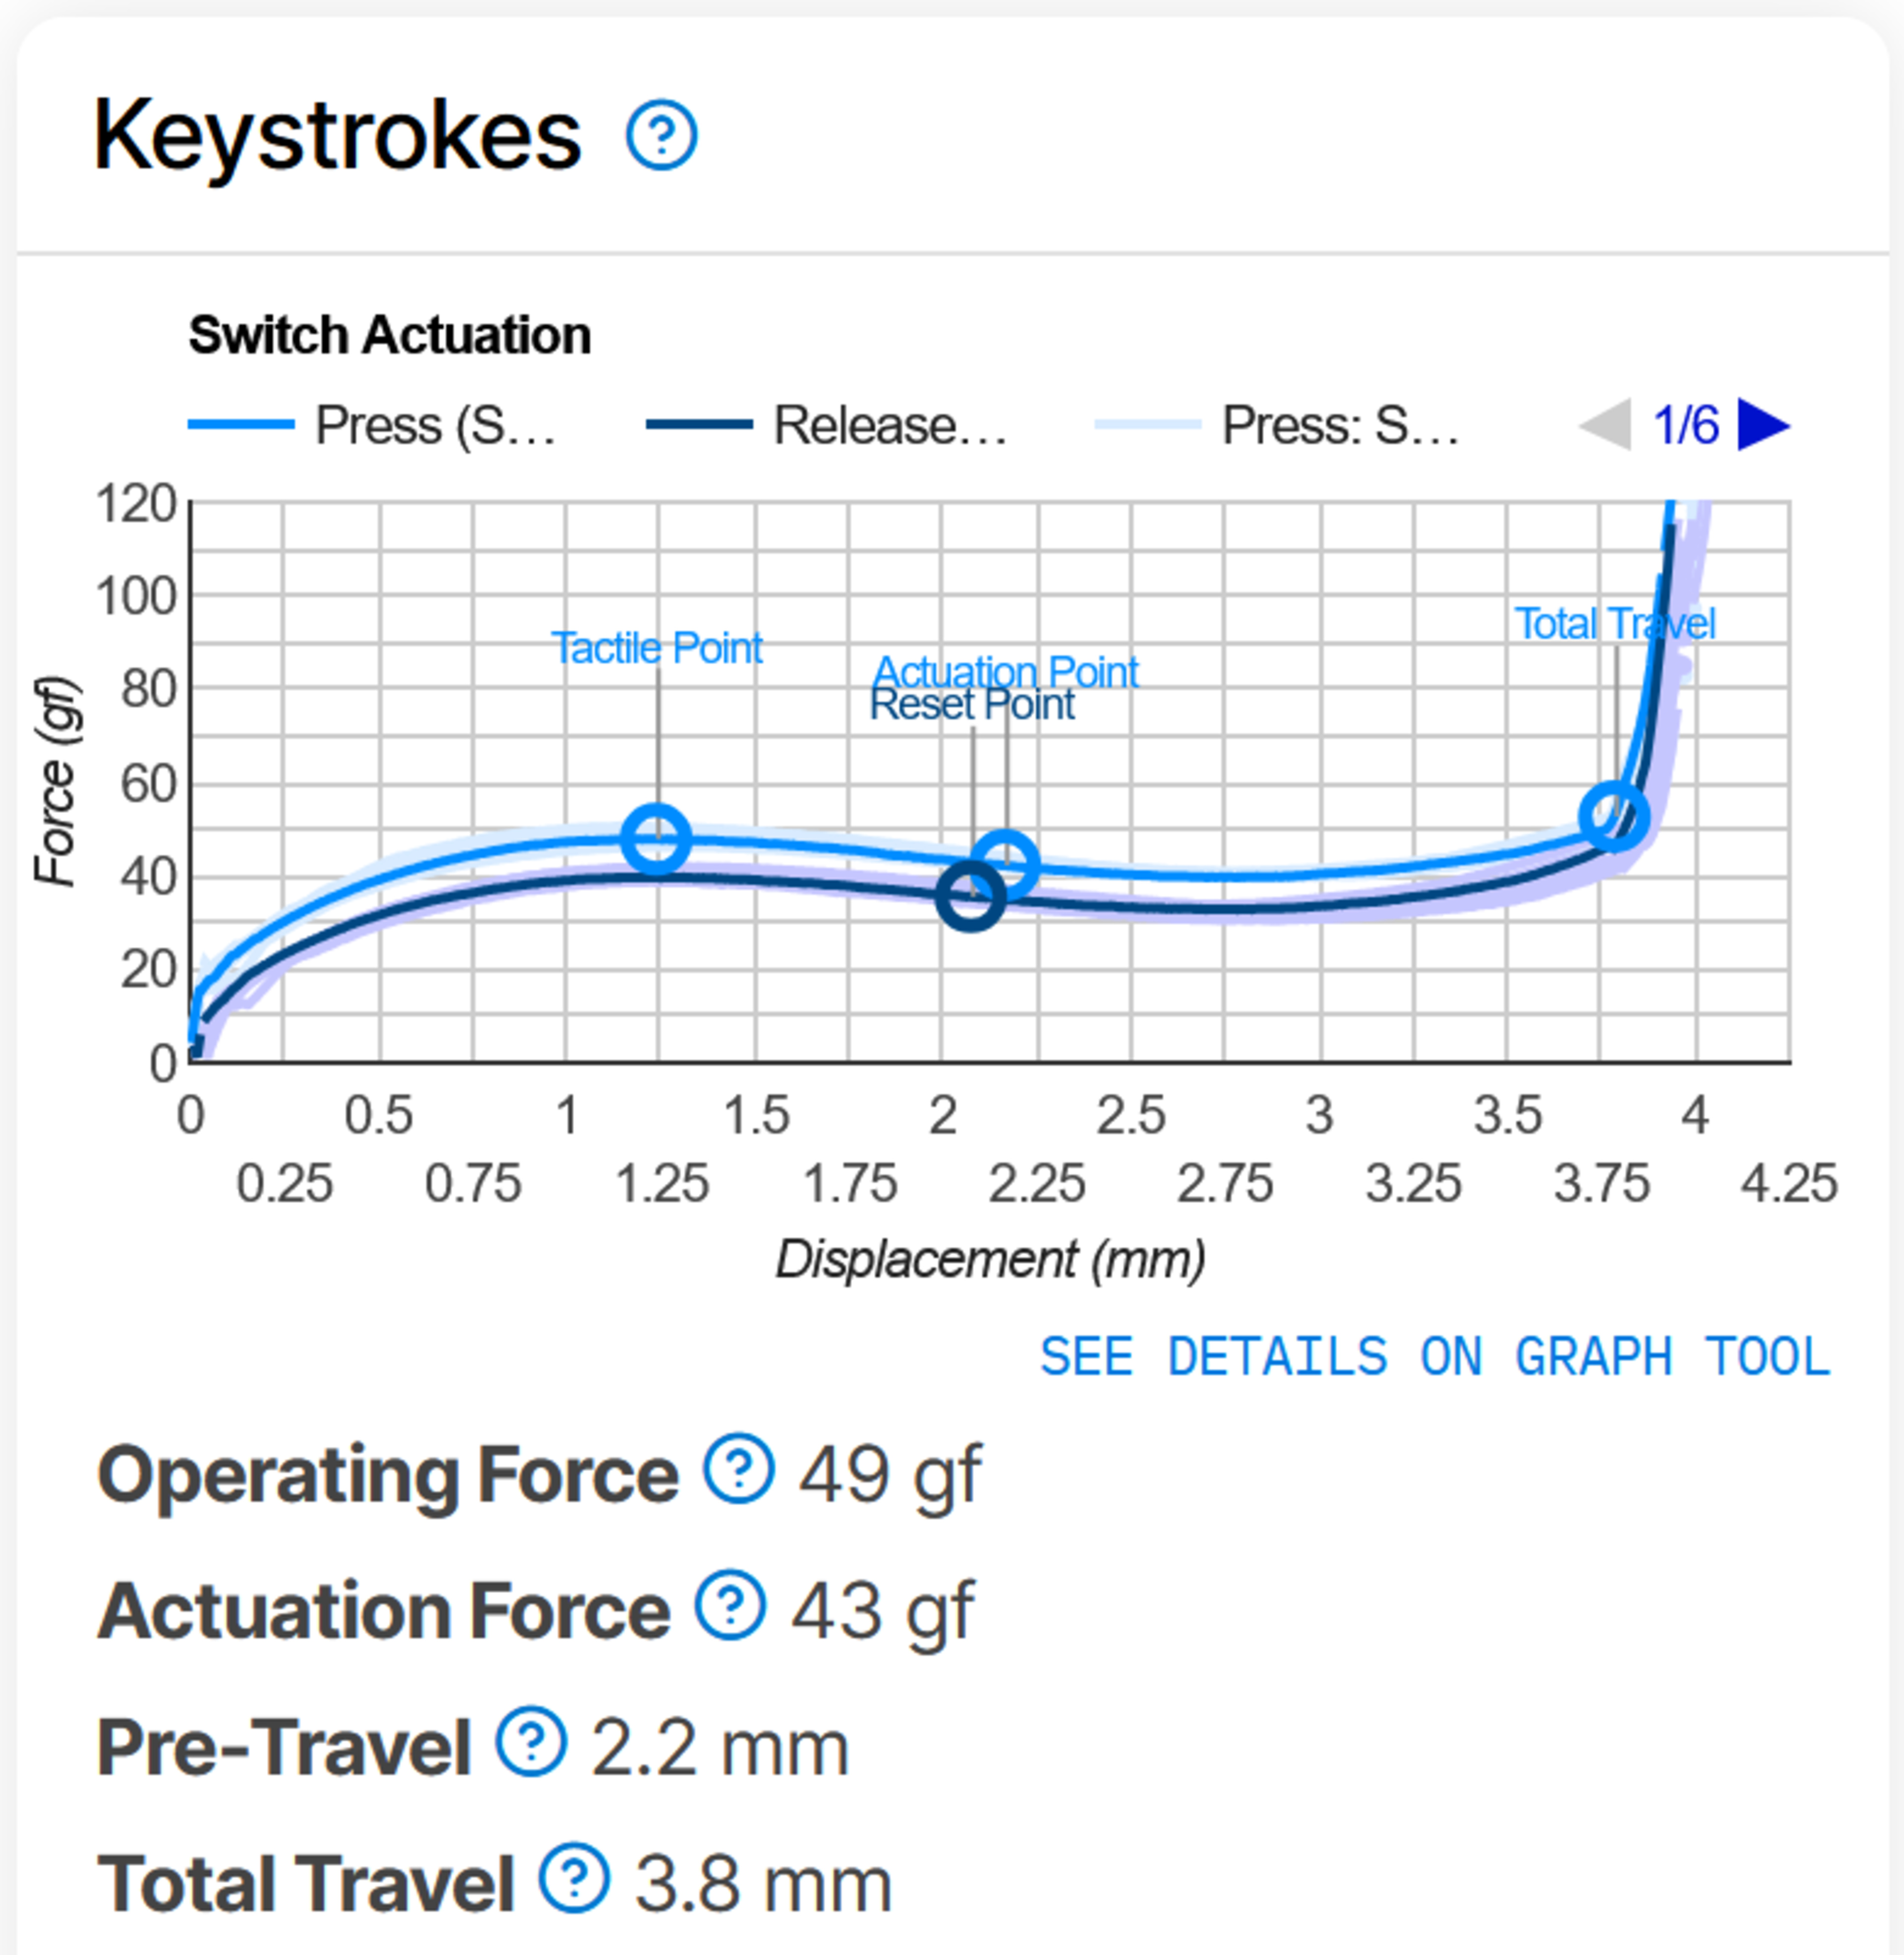Viewport: 1904px width, 1955px height.
Task: Open the See Details on Graph Tool link
Action: tap(1435, 1357)

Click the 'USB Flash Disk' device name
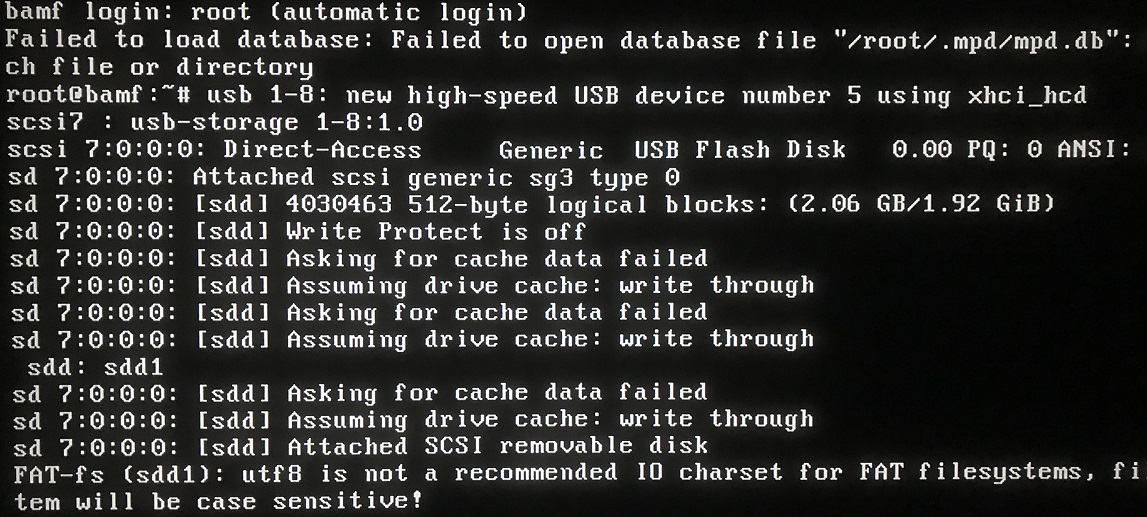click(740, 150)
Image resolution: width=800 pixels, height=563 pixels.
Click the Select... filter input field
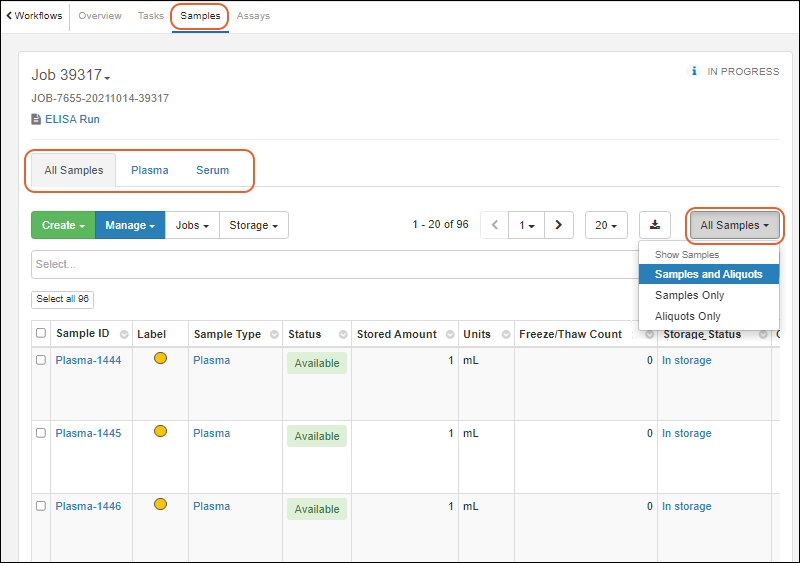click(330, 265)
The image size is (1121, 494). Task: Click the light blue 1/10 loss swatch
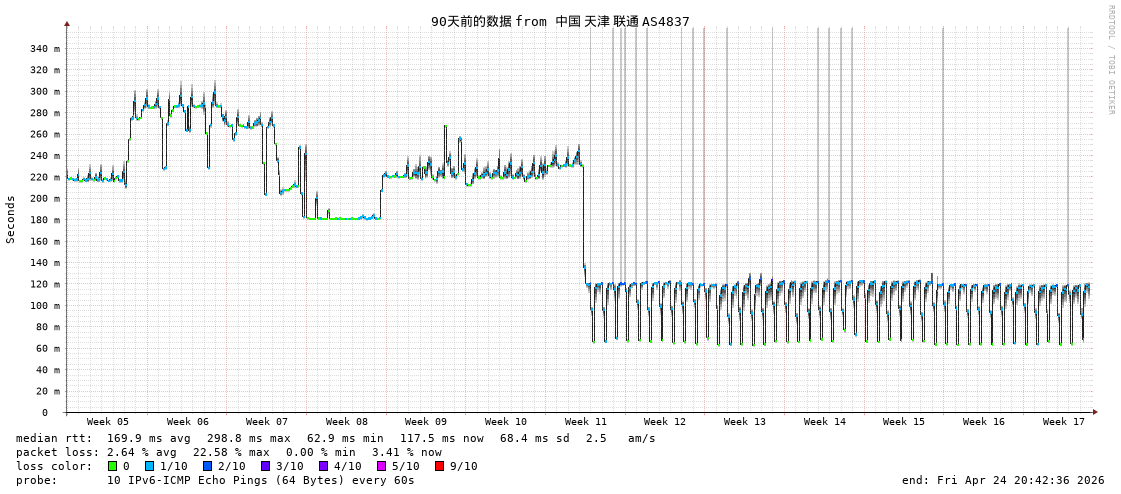pyautogui.click(x=149, y=466)
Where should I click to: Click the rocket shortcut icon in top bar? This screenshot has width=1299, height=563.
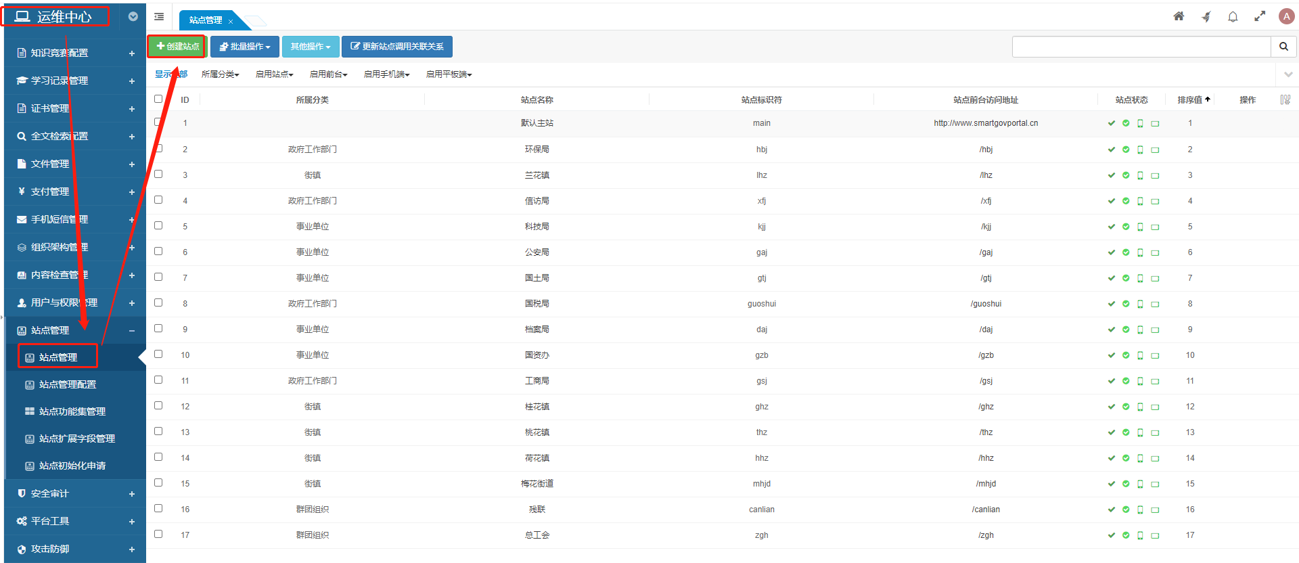tap(1206, 16)
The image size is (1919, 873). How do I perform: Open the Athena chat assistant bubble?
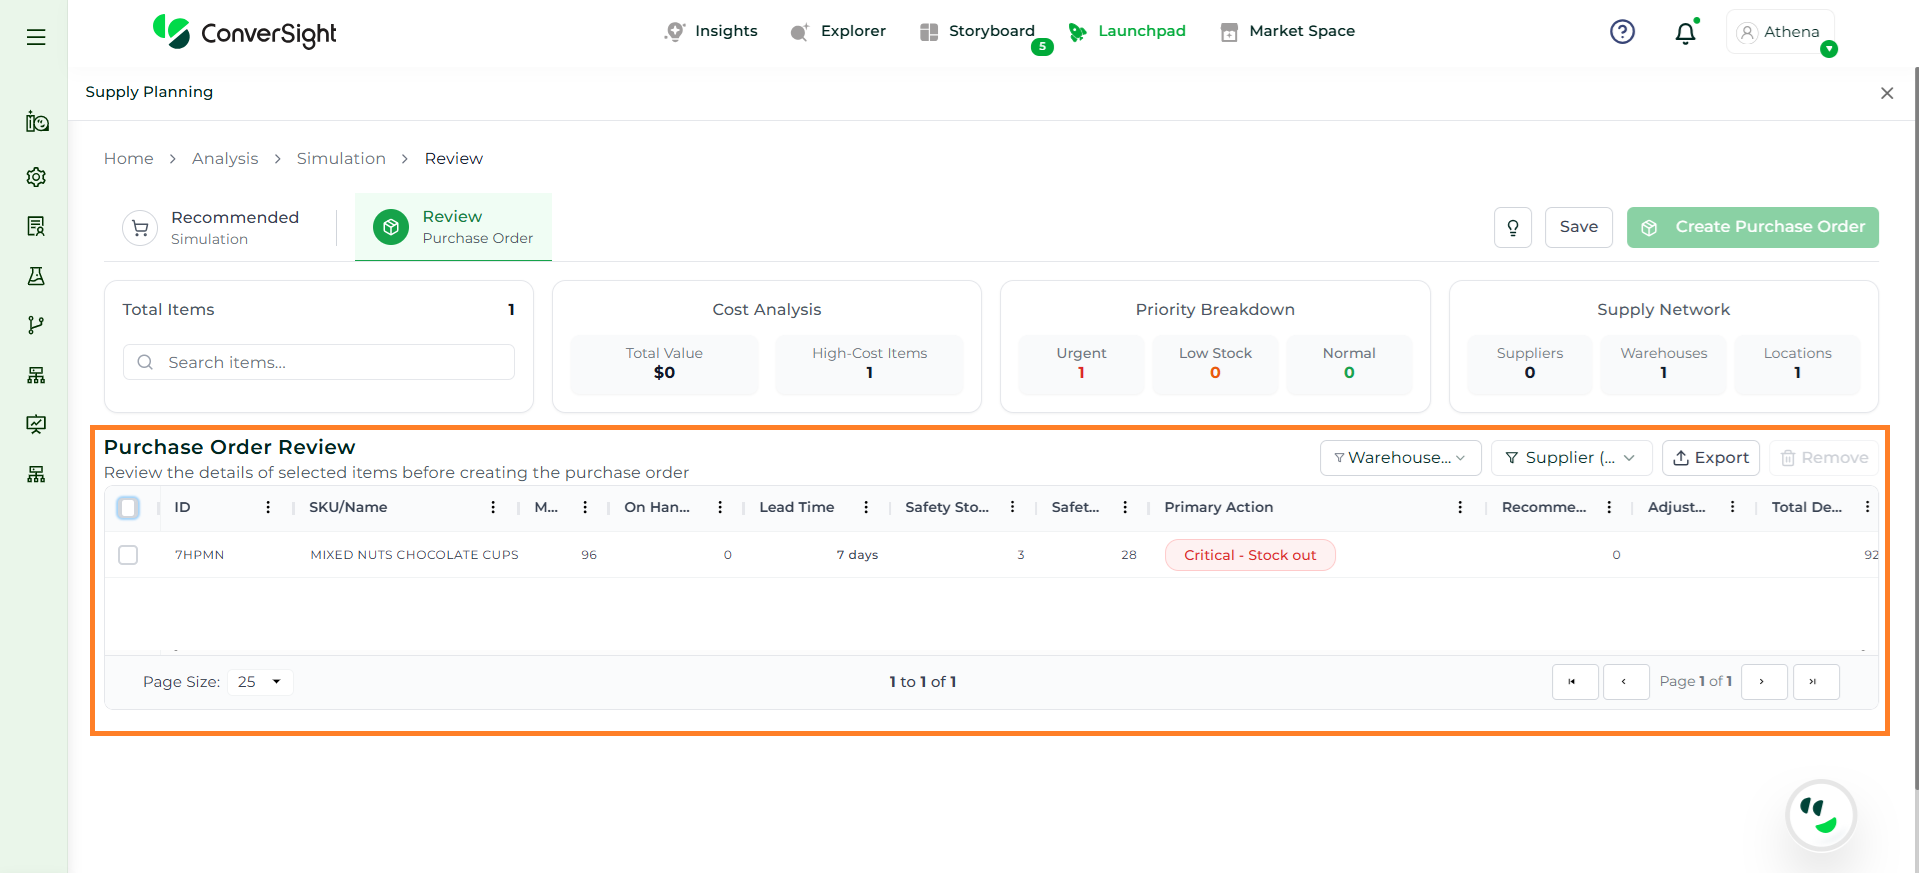[x=1820, y=815]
----
▸ **DESCRIPTION OF THE TASK**
Please lay out every line of the entries above as a numbered list, skipping blank lines and leaving out the pictures.

▸ **REPLY**
1. Viewport: 1904px width, 1955px height.
2. Task: Open the See Details on Graph Tool link
3. Action: tap(1435, 1357)
4. Click the 'USB Flash Disk' device name
5. click(740, 150)
6. Image resolution: width=800 pixels, height=563 pixels.
7. Click the Select... filter input field
8. click(330, 265)
9. The image size is (1121, 494). Task: Click the light blue 1/10 loss swatch
10. pyautogui.click(x=149, y=466)
11. Where should I click to: Click the rocket shortcut icon in top bar? This screenshot has width=1299, height=563.
12. tap(1206, 16)
13. The image size is (1919, 873). How do I perform: Open the Athena chat assistant bubble?
14. [x=1820, y=815]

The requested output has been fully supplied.